There’s an incredible independent chicken wing place near me that does various spice challenges, the hottest of which is called “Nil By Mouth”. They don’t advertise the Scovilles on this, but this particular wing requires you to sign a waiver before you attempt it. Few people had completed it without the aid of milk or ice cream. I’ve been to this restaurant a half dozen times and always said I’d try it someday. How bad could it be?

Well, today was that day. My partner, who also has a respectable spice tolerance, and I were going to try it together. Make it a fun little contest to see who could last the longest.

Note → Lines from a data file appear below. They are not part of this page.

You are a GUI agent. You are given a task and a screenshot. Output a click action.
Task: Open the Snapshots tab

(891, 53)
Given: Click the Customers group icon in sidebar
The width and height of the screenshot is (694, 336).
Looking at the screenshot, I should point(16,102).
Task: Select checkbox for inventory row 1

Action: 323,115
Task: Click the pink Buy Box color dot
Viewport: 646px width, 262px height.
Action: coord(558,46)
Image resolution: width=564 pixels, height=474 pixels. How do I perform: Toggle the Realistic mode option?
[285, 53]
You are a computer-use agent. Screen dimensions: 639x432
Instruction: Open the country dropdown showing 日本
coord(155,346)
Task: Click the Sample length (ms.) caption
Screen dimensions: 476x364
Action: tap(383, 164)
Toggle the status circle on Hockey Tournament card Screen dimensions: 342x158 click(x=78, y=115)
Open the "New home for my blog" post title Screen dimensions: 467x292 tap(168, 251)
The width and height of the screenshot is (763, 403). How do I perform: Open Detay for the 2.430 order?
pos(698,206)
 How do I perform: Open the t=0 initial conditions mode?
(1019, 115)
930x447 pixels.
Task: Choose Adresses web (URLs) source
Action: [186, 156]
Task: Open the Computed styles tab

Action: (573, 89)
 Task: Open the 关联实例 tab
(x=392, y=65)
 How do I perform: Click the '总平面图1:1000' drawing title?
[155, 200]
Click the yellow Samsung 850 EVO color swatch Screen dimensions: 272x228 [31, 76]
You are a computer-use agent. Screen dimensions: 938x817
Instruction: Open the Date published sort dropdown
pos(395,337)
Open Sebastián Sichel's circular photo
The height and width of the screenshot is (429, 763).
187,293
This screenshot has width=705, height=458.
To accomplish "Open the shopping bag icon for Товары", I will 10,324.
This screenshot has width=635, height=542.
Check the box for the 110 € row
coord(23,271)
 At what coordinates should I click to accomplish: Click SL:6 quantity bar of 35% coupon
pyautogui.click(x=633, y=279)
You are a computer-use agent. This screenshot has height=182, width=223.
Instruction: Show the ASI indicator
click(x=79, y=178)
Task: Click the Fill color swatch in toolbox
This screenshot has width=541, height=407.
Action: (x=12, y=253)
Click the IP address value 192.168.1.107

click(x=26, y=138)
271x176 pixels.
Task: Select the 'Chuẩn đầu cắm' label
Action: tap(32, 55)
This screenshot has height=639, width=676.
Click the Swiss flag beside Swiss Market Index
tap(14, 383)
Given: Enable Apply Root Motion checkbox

We eat our main meals. Delicious South Carolina BBQ and Maple Habanero wings with Asian slaw. Awesome. Maple Habanero is on the menu as “VERY HOT”. We question their heat classifications because they were very easy. We’re not convinced they’re not overselling the heat on these death wings. It’ll be fine, we deduce.

Out comes the Nil by Mouth along with a set of gloves. The wings are drenched in thick, bright crimson sauce. It smells like pure spice and nothing else, but oddly appetising and makes my mouth water. Waivers are signed to say it’s my fault if I get ill because I was stupid enough to try this. Still blissfully unaware of how bad this could be until a chef emerges from the kitchen, stands across from our table, crosses his arms and grins. “Just to say before you try this… if someone’s already in the bathroom and you start to feel ill, we keep a bucket just inside the door that says ‘Staff Only’” says the waitress. “Is it really that bad?” my partner asks. “It has been,” she laughs. Oh, ok.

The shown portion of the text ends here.